### TASK BRIEF
Read the lines below. Copy out any that hold the string "badge".

### INFORMATION GIVEN
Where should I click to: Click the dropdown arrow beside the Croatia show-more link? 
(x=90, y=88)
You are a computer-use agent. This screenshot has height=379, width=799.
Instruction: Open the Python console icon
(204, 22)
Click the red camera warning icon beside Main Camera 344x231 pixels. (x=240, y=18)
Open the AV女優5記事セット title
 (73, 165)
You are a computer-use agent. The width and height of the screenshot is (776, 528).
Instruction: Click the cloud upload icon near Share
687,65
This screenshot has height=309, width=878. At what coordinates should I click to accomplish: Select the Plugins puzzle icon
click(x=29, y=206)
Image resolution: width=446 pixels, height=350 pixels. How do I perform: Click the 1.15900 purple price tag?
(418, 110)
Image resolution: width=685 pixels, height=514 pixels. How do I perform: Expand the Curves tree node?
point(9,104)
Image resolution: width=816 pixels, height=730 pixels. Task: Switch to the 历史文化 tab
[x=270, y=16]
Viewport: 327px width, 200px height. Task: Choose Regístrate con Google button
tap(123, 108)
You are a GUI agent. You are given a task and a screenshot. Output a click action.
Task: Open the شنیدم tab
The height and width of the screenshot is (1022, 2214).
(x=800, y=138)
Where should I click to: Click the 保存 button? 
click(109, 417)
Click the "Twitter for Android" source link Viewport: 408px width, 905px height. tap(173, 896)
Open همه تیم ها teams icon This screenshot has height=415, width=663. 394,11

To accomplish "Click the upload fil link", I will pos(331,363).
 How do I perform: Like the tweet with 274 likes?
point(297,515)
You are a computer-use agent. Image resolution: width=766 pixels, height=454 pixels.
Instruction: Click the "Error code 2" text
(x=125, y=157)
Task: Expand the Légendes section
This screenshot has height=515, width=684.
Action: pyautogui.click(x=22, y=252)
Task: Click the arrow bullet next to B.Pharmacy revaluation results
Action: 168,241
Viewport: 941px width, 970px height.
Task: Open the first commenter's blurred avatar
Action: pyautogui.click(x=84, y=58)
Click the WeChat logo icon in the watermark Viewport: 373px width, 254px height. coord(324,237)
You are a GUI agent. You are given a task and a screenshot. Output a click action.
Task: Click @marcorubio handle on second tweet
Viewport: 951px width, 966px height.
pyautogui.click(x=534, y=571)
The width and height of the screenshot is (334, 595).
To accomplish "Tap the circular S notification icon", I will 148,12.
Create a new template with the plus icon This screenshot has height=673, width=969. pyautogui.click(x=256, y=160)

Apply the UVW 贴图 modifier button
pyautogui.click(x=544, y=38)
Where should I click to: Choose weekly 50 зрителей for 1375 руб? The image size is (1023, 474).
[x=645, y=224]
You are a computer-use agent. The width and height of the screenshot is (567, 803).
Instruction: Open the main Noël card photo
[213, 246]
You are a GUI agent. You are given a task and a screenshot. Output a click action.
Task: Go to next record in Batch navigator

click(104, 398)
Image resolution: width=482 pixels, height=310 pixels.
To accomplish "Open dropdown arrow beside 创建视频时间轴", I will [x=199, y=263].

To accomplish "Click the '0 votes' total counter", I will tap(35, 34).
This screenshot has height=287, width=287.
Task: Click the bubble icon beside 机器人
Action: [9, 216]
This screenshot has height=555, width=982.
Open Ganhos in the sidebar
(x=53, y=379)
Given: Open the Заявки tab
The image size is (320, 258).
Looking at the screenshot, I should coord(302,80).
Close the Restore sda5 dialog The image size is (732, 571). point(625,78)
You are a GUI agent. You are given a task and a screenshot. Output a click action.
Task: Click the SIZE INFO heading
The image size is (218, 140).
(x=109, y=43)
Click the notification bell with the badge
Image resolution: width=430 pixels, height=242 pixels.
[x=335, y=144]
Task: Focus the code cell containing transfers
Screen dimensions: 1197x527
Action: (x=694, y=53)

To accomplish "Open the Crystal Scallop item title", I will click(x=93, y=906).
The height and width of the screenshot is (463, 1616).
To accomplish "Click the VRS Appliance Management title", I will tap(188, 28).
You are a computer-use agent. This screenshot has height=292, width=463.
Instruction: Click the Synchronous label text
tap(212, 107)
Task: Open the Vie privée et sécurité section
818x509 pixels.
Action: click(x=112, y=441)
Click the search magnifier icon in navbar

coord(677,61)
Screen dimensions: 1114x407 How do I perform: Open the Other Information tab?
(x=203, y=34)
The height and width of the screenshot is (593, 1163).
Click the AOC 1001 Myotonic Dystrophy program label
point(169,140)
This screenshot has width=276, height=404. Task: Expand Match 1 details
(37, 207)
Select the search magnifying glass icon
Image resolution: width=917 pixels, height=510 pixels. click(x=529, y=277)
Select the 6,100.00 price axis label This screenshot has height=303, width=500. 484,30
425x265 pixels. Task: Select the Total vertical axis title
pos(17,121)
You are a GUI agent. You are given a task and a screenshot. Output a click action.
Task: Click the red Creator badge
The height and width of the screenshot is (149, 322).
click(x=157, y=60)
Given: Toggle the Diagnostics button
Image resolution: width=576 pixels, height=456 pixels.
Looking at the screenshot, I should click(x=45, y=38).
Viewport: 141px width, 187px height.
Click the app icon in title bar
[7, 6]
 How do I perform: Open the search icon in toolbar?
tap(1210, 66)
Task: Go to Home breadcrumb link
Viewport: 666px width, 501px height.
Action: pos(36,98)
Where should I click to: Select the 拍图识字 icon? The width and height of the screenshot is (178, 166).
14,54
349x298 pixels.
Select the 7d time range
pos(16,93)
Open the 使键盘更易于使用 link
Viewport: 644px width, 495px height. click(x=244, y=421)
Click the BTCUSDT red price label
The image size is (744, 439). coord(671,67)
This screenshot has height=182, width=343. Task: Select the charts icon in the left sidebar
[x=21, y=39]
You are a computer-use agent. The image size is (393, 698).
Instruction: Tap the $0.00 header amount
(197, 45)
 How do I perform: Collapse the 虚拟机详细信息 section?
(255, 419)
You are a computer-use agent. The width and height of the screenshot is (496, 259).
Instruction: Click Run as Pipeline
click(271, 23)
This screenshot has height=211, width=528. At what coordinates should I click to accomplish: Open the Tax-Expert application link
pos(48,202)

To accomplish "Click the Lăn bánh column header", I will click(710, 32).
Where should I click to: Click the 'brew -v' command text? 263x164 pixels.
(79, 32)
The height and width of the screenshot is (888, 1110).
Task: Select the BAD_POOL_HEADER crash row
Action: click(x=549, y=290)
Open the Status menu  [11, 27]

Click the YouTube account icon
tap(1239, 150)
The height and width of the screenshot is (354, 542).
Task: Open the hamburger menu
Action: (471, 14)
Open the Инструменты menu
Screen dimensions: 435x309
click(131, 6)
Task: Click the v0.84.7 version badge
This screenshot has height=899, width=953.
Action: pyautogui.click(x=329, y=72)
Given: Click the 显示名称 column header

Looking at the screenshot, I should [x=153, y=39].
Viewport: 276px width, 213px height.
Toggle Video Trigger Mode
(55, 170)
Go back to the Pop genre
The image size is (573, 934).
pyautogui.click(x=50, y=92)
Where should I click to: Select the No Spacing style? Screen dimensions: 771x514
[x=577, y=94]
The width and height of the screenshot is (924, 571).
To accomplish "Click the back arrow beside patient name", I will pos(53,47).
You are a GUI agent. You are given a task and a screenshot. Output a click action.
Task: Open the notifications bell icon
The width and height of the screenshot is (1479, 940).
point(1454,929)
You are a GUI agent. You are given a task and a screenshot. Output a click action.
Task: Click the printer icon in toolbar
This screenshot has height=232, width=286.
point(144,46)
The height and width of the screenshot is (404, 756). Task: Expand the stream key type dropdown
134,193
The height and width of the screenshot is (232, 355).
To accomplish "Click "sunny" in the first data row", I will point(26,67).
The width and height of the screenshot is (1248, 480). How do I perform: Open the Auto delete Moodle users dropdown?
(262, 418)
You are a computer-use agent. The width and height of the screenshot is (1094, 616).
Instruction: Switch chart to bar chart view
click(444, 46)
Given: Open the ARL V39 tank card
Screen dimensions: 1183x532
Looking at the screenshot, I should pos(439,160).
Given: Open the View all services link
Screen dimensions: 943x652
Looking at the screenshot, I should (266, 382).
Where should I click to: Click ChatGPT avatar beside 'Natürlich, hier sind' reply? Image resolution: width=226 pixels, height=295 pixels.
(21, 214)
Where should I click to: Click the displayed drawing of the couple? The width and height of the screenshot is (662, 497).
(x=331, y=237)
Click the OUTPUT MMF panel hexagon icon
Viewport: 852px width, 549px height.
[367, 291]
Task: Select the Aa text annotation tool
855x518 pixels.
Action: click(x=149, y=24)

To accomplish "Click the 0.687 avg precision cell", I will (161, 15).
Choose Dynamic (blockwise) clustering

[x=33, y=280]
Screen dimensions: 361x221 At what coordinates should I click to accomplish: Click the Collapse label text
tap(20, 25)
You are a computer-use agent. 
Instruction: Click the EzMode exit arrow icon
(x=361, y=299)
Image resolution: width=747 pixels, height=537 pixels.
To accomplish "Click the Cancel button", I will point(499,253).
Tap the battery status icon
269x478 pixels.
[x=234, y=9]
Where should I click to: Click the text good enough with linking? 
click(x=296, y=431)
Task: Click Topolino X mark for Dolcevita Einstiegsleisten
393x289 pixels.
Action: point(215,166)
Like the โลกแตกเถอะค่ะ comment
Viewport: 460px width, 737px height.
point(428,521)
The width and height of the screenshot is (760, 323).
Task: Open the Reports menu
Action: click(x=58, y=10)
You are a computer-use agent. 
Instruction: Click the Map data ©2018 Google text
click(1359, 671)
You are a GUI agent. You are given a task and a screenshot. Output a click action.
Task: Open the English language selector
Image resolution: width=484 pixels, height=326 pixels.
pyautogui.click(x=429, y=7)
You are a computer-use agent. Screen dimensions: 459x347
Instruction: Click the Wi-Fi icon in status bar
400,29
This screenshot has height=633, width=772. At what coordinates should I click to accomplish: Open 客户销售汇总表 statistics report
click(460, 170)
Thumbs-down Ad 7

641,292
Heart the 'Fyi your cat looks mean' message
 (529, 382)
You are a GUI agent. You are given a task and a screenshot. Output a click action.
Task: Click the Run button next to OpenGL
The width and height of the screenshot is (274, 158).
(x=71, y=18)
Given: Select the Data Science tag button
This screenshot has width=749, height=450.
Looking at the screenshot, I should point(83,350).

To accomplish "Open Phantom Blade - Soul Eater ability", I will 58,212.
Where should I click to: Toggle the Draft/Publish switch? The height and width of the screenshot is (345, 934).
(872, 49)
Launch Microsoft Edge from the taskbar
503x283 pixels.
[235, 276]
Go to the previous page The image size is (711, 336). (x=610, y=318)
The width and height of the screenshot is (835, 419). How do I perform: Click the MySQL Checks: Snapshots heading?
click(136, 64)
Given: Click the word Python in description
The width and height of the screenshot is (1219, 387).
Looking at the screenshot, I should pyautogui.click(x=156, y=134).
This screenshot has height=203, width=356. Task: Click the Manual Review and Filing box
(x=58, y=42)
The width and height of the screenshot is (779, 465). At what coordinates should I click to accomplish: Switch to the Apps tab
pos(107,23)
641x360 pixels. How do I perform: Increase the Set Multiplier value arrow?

### OUTPUT
Click the notification bell with the badge
Task: Click the red Creator badge
Task: Click the v0.84.7 version badge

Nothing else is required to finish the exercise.